In 1992, when Nicholas Keenan was nine years old, he wrote a book about his brother, Owen, who is, “physically and intellectually disabled.” By using photos of the two brothers in typical situations, the book has a realism with which children can relate easily. A simple message is clear – this is my brother, this is what his day looks like, this is how I interact with him and I am glad he is a part of our family.
This book could be used in a few ways:
- Home Read it with your children to get a discussion going about special needs and disabilities – whether you have a child with a disability in your family or not. Starting a dialogue within your family is one way to handle uncomfortable situations and inappropriate language. It gives parents the opportunity to hear how their children feel about interacting with children with differences.
Although the book does not address difficult feelings or topics, it alludes to Owen needing a lift to get in and out of his bed, a wheelchair to get around and the brother helping out with feeding Owen. More thoughtful questions may be asked using the book as a starting point.
- School If appropriate, it may be helpful for teachers to read this book in class. Ben attends a different school than Logan, but I can see if they were at the same school, Logan would get a lot of questions about Ben. I am not sure how he would handle these questions on a regular basis.
- Community I have had several friends with children ask me how to talk to their children about Ben. Ben is very popular in our neighborhood. The little girls on the corner get excited watching out for his bus, other kids just want to say hello to him.

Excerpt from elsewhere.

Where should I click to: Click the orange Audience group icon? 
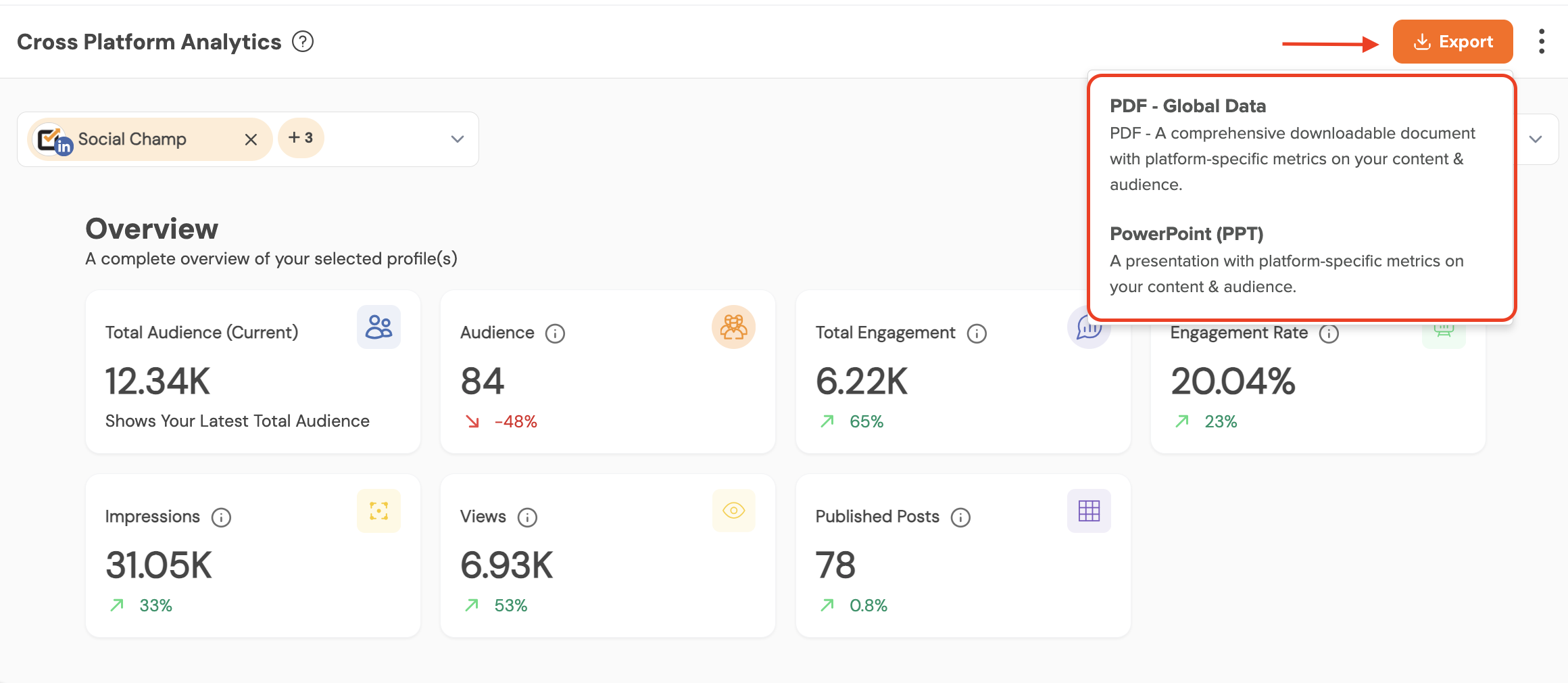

After a difficult situation with a parent who compared Ben to a character in the classic novel, Of Mice and Men, I gave this book to him to read to his children in hopes that he would find another way to educate his children about people with special needs.
This book is just another means to help children understand the world around them. When our children are toilet training, we read them books about the potty. When our children are entering Kindergarten, we read books about starting school. This is yet another way to introduce them to something they will experience and give them the tools to handle it with less fear, hurt feelings and misunderstandings.